# Problem requirements:
Copy each line of the entries beneath that contains the word "Test".

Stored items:
<<<<
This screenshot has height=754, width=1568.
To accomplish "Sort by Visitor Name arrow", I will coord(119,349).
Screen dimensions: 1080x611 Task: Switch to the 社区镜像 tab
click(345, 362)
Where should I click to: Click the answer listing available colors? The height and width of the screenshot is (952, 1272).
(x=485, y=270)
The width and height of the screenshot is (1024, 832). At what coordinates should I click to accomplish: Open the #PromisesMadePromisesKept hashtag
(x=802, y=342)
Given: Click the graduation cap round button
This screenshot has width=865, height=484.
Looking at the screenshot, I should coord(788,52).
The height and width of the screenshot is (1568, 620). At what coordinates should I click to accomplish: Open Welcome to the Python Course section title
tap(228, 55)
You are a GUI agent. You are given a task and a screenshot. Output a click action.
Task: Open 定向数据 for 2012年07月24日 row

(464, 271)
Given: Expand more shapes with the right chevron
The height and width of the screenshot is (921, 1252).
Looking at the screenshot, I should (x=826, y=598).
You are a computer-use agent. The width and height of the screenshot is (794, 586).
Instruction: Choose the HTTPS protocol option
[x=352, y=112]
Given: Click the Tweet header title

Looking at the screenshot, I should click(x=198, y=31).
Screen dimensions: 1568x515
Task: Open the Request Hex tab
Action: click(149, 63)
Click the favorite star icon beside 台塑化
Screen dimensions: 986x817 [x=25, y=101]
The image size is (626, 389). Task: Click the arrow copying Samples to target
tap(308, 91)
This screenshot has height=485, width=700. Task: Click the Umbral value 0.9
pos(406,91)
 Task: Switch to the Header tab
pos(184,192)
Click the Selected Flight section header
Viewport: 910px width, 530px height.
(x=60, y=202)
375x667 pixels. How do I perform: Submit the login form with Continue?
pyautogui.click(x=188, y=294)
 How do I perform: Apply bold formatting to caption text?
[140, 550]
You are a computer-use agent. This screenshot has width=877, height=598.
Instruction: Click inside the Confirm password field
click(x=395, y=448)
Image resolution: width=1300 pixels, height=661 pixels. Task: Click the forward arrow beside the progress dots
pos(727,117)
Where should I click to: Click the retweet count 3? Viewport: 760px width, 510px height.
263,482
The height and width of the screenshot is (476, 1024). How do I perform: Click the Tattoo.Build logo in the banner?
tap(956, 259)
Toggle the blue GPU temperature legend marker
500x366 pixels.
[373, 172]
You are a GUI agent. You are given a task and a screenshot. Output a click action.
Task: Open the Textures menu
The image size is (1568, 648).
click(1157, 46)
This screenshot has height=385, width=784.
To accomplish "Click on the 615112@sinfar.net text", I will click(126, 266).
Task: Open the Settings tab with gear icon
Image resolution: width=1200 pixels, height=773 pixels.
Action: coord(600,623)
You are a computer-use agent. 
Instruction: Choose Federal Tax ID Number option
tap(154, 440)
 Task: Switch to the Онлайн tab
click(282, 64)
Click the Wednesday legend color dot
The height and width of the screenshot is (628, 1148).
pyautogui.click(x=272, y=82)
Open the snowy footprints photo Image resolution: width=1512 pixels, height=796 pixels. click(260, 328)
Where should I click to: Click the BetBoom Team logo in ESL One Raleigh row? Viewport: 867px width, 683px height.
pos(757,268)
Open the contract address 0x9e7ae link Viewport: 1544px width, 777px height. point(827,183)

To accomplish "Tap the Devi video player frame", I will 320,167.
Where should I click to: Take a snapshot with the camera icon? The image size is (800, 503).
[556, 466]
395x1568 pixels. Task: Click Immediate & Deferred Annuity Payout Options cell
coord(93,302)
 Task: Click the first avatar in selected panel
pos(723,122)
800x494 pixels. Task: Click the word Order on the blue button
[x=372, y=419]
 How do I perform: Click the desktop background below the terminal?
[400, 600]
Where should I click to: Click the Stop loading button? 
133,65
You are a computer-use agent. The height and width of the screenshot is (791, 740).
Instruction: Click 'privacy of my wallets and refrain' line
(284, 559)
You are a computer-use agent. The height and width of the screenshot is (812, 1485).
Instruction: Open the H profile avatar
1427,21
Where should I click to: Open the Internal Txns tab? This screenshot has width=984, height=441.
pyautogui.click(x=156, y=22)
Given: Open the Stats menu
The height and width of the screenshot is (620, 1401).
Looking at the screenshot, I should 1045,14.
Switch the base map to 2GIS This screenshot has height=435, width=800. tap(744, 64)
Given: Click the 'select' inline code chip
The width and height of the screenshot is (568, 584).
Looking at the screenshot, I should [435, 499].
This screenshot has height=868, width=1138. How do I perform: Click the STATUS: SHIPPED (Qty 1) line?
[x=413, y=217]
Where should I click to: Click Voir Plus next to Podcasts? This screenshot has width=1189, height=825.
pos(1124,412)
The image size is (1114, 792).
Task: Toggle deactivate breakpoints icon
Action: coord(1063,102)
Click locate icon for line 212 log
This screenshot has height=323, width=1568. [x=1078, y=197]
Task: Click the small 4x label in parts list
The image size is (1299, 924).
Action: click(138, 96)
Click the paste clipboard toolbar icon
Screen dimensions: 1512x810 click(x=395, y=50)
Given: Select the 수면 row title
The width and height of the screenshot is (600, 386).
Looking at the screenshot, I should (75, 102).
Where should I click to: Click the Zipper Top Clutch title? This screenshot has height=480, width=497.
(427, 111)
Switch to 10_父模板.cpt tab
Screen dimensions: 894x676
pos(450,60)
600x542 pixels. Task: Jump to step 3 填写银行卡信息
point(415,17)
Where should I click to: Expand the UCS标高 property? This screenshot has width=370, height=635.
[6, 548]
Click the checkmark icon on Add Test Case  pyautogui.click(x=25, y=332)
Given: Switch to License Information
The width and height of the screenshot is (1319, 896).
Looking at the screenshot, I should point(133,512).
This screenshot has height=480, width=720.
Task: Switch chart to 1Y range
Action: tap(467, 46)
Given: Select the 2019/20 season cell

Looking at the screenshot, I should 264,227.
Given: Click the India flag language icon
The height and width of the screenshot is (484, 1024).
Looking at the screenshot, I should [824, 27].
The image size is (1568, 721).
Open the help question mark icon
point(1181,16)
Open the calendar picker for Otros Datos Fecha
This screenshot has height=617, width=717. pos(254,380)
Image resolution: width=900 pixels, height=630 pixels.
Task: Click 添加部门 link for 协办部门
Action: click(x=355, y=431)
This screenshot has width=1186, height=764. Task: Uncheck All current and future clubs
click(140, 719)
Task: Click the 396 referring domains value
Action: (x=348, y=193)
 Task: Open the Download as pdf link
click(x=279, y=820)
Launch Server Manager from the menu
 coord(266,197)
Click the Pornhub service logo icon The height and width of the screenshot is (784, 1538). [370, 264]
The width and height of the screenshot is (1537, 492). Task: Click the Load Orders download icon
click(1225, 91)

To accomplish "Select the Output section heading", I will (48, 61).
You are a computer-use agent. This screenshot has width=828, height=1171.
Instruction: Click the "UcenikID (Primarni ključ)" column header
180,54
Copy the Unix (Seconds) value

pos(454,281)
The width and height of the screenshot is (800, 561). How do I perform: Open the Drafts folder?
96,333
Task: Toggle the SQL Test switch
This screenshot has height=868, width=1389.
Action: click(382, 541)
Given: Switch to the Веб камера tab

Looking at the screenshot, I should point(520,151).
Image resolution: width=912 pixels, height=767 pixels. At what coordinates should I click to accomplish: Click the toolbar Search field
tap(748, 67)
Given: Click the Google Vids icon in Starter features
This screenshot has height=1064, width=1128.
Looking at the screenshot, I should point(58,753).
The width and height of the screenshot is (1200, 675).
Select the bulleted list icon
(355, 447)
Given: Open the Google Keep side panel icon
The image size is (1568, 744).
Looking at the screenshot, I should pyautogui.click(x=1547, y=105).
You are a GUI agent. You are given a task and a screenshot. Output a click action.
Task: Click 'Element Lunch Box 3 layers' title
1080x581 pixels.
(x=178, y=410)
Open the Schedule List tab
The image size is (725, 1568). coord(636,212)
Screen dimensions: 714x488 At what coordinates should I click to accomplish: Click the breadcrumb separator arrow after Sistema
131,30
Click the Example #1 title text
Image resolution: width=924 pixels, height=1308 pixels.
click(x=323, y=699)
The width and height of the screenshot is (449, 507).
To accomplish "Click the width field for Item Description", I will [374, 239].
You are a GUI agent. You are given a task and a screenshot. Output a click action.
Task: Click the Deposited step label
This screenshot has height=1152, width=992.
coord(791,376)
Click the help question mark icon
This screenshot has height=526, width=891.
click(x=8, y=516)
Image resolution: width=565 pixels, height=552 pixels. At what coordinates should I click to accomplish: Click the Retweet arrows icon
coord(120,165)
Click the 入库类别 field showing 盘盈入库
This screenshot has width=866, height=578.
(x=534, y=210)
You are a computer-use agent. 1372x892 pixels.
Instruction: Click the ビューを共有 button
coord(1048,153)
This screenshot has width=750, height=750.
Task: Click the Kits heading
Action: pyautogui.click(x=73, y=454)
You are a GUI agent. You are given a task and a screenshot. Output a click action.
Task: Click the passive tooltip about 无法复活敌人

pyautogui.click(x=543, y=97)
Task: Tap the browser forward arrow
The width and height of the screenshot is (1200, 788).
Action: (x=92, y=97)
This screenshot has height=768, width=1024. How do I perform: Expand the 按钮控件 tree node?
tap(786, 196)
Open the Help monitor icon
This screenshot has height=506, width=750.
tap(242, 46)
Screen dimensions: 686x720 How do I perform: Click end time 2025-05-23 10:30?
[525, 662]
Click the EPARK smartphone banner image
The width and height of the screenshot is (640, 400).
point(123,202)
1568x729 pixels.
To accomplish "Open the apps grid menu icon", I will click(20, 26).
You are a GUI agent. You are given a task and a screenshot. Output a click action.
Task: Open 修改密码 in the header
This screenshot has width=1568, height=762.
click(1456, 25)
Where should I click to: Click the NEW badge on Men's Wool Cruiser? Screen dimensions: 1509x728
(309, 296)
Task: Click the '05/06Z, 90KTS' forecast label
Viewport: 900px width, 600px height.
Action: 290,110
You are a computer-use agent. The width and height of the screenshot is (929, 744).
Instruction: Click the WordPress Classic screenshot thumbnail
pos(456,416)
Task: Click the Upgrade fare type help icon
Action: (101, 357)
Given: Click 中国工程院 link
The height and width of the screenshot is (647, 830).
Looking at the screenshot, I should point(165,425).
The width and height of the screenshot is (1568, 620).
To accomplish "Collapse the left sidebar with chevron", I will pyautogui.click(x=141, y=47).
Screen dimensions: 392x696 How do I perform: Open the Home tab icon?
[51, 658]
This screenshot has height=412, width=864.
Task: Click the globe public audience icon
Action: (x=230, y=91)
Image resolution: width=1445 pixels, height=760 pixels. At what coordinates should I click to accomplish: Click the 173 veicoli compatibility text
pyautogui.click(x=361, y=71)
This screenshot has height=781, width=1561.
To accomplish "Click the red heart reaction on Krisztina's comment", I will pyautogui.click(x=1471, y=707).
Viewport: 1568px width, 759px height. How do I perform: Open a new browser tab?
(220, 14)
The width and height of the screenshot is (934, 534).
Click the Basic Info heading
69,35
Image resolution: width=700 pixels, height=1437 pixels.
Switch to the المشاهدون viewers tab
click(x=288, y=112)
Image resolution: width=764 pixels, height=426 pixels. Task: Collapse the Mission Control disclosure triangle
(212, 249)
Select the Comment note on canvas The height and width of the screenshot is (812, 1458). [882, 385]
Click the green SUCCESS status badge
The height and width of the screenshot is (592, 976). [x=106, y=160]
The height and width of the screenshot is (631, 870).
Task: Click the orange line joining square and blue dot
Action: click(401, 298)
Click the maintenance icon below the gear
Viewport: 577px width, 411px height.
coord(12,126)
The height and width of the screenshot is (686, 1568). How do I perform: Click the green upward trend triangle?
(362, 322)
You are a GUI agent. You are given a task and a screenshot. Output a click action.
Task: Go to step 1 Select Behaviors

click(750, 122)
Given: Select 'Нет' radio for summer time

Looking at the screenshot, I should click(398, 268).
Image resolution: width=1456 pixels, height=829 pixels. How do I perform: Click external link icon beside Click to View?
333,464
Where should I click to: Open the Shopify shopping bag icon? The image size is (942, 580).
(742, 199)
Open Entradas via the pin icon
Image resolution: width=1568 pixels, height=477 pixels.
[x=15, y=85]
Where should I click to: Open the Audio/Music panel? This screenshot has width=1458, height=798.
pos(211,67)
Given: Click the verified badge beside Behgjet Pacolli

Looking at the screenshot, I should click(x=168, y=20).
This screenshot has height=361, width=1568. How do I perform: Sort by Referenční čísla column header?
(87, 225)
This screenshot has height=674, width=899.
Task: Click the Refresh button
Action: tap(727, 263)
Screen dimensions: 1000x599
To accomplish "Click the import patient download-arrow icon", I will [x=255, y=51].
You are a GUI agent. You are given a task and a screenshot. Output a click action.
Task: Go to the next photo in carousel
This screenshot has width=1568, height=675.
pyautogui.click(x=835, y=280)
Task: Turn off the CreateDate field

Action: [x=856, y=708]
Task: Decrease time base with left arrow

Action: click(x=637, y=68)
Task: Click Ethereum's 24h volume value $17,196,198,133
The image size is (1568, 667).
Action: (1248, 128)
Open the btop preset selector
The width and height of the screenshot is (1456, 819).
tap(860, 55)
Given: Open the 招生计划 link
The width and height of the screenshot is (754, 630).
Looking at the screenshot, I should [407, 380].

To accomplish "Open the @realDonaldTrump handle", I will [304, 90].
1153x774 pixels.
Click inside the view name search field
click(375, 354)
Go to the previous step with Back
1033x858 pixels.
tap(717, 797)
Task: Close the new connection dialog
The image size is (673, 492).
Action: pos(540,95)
>>>>
# Task response:
Click the checkmark icon on Add Test Case  pyautogui.click(x=25, y=332)
Task: Toggle the SQL Test switch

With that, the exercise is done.